I started mine before work for 3 hours. Then it stayed on warm the rest of the day. I think this was too long. It was a tad bit dry. I think the shorter cook time would fix that problem.





Enjoy! You're kids will love it!


Nutrition: (8 servings)

347 Calories

31 Carbs

13g Fat

24g Protein


Recipe from Sherry L. Lapp in Lancaster, PA

Tuesday, September 27, 2011

Breakfast Casserole

The entire family went up north to Boyne Mountain this past weekend and everyone was put in charge of a meal.  I decided to test out the Crockpot on the family and make a breakfast casserole.  Plus, this way I didn't have to worry about waking up super early to get everything ready.

I cooked and cut everything that I could ahead of time at home so that I didn't have to worry about it up north.
One Green Pepper and a bunch of Green Onion

One pound of Breakfast Sausage and a pound of Bacon
The bacon had to be chopped before I put everything into containers and left for vacation.  Around 10:00 pm I got my Slow Cooker ready and let it cook!  First I covered the bottom with frozen potatoes, covered that with a mixture of the two meats, then the two vegetables and finally the cheese.  Try to save enough each time so that you can have three even layers.  In a bowl I mixed 12 Eggs with a cup of Milk and poured it evenly over the layers.

Before
 We stayed up pretty late and didn't go to bed until about 3:00 am.  The condo already started smelling amazing before we went to sleep!! Since I went to bed so late I was not able to see exactly what it looked like when it was finished but it was tasty!! Everyone seemed to enjoy it!  I used the Mild Sausage and it still had a little kick to it!  I would also recommend adding more vegetables next time and a package of Mushrooms!
The leftovers
Ingredients:
1 lb Breakfast Sausage
1 lb Bacon
1 Green Pepper
1 bunch Green Onion
2 cups Cheddar Cheese
1 Package Frozen Hashbrowns (32oz)
12 Eggs
1 cup Milk

Cook for 10-12 hours on low.

Thursday, September 22, 2011

Hamburger Casserole

I was excited to try this one yesterday because sometimes you just get bored with the same old chicken dinners all of the time.  I modified the recipe quite a bit and added larger portions of the vegetables to make larger and healthier portions.

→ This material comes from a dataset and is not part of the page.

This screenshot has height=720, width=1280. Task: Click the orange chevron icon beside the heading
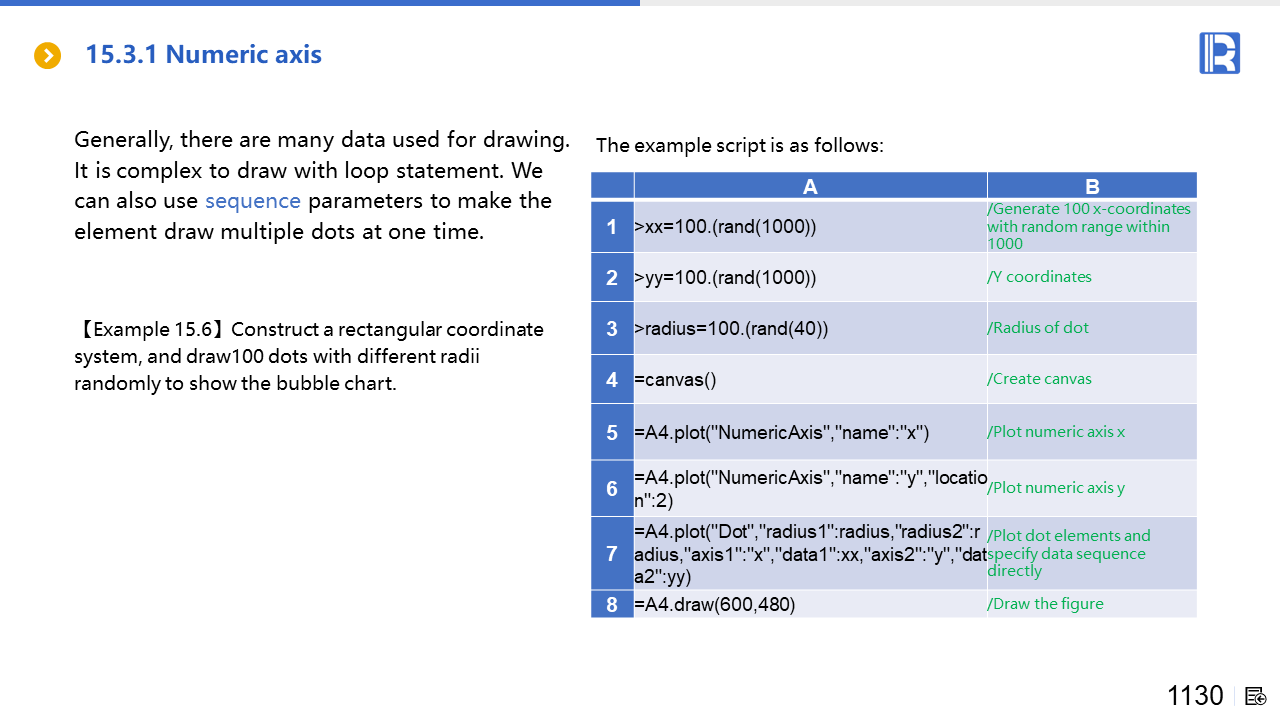tap(48, 56)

Parsley, Mushrooms, Tomato Soup, Peas & Carrots, Onion, Corn, Potatoes and Ground Beef.  (I accidentally left out the Celery...)

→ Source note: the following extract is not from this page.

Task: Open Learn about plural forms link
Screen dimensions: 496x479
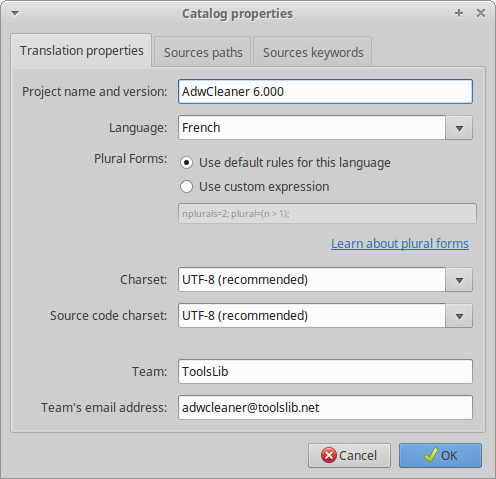Action: [400, 244]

I prepared everything the night before when I was waiting for some friends to come over.  In a saucepan I browned the Ground Beef with the Onion and Celery.
You may want to use your biggest pan because it was overflowing in the beginning but then it all cooked down.  While this was cooking I sliced the potatoes and added everything to the Slow Cooker.  I had fresh parsley on hand so I chopped up a small handful too.  Then I mixed in the meat mixture and put it in the fridge.  It was so easy!

The Before Shot

In the morning I set it to cook for nine hours and when I came home it smelled like heaven! :)
It was fantastic!! Next time I make it I will probably use a whole onion instead of half and I will add more mushrooms.  I could barely tell I had added either of them.

Ingredients:
1 lb Lean Ground Beef
3 Large Potatoes, Sliced
1 12oz Bag of Peas and Carrots
1 12oz Bag of Corn
4 Celery Stalks, Chopped
1/2 Onion, Chopped
1 Can Heathly Request Tomato Soup
1 Cup Water
Small bunch of Parsley, Chopped
8 oz Mushrooms, Chopped
Salt and Pepper

9 Servings
6 Points +
(I couldn't find a calculator to get the other info)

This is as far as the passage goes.